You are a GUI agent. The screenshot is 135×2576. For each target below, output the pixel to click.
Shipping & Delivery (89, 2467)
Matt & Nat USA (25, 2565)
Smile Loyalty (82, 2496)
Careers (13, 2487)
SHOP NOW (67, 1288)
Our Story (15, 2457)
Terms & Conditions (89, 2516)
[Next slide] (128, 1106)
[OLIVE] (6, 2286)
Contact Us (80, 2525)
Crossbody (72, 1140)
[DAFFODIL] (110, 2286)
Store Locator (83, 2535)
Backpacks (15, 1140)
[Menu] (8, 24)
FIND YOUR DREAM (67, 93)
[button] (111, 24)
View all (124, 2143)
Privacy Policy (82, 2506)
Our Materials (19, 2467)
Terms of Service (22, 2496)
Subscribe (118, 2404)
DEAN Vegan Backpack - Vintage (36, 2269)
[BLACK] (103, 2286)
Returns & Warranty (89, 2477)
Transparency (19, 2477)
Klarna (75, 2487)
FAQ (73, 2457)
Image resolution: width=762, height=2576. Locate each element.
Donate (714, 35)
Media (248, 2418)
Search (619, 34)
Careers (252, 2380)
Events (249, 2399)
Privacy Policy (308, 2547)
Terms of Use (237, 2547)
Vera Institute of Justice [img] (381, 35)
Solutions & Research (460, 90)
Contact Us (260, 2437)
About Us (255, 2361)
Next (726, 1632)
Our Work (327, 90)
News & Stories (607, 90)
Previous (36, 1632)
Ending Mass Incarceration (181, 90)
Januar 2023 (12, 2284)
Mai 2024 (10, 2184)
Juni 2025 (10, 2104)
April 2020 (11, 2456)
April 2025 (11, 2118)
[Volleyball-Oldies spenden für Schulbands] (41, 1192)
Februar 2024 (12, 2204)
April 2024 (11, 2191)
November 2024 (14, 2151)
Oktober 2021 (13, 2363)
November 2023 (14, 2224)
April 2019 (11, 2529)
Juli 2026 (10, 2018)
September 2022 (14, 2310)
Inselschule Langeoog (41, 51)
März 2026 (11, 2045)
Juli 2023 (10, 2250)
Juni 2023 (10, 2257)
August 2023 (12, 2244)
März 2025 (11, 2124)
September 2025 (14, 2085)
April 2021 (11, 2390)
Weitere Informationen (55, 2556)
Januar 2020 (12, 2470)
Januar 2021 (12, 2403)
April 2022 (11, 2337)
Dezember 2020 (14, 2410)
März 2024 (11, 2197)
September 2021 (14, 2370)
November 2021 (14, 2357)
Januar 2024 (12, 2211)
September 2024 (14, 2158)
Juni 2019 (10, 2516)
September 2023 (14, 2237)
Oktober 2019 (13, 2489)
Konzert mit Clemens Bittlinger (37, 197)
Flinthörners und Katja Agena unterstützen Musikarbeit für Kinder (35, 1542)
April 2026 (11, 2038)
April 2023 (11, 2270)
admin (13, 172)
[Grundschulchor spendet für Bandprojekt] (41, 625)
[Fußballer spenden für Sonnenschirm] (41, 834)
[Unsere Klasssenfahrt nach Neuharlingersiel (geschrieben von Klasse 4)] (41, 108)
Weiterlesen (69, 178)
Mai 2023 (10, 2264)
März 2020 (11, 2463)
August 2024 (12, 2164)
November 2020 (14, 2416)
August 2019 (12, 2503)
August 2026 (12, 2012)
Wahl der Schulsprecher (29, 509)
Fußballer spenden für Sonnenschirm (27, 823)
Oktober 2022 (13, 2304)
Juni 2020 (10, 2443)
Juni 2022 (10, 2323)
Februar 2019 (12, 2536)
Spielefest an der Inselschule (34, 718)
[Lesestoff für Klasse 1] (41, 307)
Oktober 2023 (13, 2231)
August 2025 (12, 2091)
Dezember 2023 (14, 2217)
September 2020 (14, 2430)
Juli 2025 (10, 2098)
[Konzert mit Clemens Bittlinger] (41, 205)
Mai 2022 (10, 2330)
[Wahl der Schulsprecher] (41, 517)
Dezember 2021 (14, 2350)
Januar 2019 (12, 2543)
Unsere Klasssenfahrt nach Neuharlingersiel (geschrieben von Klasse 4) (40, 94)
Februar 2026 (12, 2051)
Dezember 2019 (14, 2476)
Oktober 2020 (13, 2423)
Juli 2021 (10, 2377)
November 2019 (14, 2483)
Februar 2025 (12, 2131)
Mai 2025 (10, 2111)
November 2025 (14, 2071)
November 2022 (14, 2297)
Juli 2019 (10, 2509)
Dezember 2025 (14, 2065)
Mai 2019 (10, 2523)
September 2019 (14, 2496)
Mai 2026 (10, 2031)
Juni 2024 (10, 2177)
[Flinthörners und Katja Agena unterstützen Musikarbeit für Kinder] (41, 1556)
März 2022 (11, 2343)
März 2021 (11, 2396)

==================================================

About this exercise: Set every entry down once more, exactly as written above.

Exercise solution:
You are a GUI agent. The screenshot is 135×2576. For each target below, output the pixel to click.
Shipping & Delivery (89, 2467)
Matt & Nat USA (25, 2565)
Smile Loyalty (82, 2496)
Careers (13, 2487)
SHOP NOW (67, 1288)
Our Story (15, 2457)
Terms & Conditions (89, 2516)
[Next slide] (128, 1106)
[OLIVE] (6, 2286)
Contact Us (80, 2525)
Crossbody (72, 1140)
[DAFFODIL] (110, 2286)
Store Locator (83, 2535)
Backpacks (15, 1140)
[Menu] (8, 24)
FIND YOUR DREAM (67, 93)
[button] (111, 24)
View all (124, 2143)
Privacy Policy (82, 2506)
Our Materials (19, 2467)
Terms of Service (22, 2496)
Subscribe (118, 2404)
DEAN Vegan Backpack - Vintage (36, 2269)
[BLACK] (103, 2286)
Returns & Warranty (89, 2477)
Transparency (19, 2477)
Klarna (75, 2487)
FAQ (73, 2457)
Image resolution: width=762, height=2576. Locate each element.
Donate (714, 35)
Media (248, 2418)
Search (619, 34)
Careers (252, 2380)
Events (249, 2399)
Privacy Policy (308, 2547)
Terms of Use (237, 2547)
Vera Institute of Justice [img] (381, 35)
Solutions & Research (460, 90)
Contact Us (260, 2437)
About Us (255, 2361)
Next (726, 1632)
Our Work (327, 90)
News & Stories (607, 90)
Previous (36, 1632)
Ending Mass Incarceration (181, 90)
Januar 2023 (12, 2284)
Mai 2024 (10, 2184)
Juni 2025 (10, 2104)
April 2020 (11, 2456)
April 2025 (11, 2118)
[Volleyball-Oldies spenden für Schulbands] (41, 1192)
Februar 2024 (12, 2204)
April 2024 (11, 2191)
November 2024 (14, 2151)
Oktober 2021 (13, 2363)
November 2023 (14, 2224)
April 2019 (11, 2529)
Juli 2026 (10, 2018)
September 2022 (14, 2310)
Inselschule Langeoog (41, 51)
März 2026 (11, 2045)
Juli 2023 (10, 2250)
Juni 2023 (10, 2257)
August 2023 (12, 2244)
März 2025 (11, 2124)
September 2025 (14, 2085)
April 2021 (11, 2390)
Weitere Informationen (55, 2556)
Januar 2020 (12, 2470)
Januar 2021 (12, 2403)
April 2022 (11, 2337)
Dezember 2020 (14, 2410)
März 2024 (11, 2197)
September 2021 (14, 2370)
November 2021 (14, 2357)
Januar 2024 (12, 2211)
September 2024 (14, 2158)
Juni 2019 (10, 2516)
September 2023 (14, 2237)
Oktober 2019 (13, 2489)
Konzert mit Clemens Bittlinger (37, 197)
Flinthörners und Katja Agena unterstützen Musikarbeit für Kinder (35, 1542)
April 2026 (11, 2038)
April 2023 (11, 2270)
admin (13, 172)
[Grundschulchor spendet für Bandprojekt] (41, 625)
[Fußballer spenden für Sonnenschirm] (41, 834)
[Unsere Klasssenfahrt nach Neuharlingersiel (geschrieben von Klasse 4)] (41, 108)
Weiterlesen (69, 178)
Mai 2023 (10, 2264)
März 2020 (11, 2463)
August 2024 (12, 2164)
November 2020 (14, 2416)
August 2019 (12, 2503)
August 2026 (12, 2012)
Wahl der Schulsprecher (29, 509)
Fußballer spenden für Sonnenschirm (27, 823)
Oktober 2022 (13, 2304)
Juni 2020 (10, 2443)
Juni 2022 (10, 2323)
Februar 2019 (12, 2536)
Spielefest an der Inselschule (34, 718)
[Lesestoff für Klasse 1] (41, 307)
Oktober 2023 (13, 2231)
August 2025 (12, 2091)
Dezember 2023 (14, 2217)
September 2020 (14, 2430)
Juli 2025 (10, 2098)
[Konzert mit Clemens Bittlinger] (41, 205)
Mai 2022 (10, 2330)
[Wahl der Schulsprecher] (41, 517)
Dezember 2021 (14, 2350)
Januar 2019 (12, 2543)
Unsere Klasssenfahrt nach Neuharlingersiel (geschrieben von Klasse 4) (40, 94)
Februar 2026 (12, 2051)
Dezember 2019 (14, 2476)
Oktober 2020 (13, 2423)
Juli 2021 (10, 2377)
November 2019 (14, 2483)
Februar 2025 (12, 2131)
Mai 2025 (10, 2111)
November 2025 (14, 2071)
November 2022 (14, 2297)
Juli 2019 (10, 2509)
Dezember 2025 (14, 2065)
Mai 2019 (10, 2523)
September 2019 (14, 2496)
Mai 2026 (10, 2031)
Juni 2024 (10, 2177)
[Flinthörners und Katja Agena unterstützen Musikarbeit für Kinder] (41, 1556)
März 2022 (11, 2343)
März 2021 (11, 2396)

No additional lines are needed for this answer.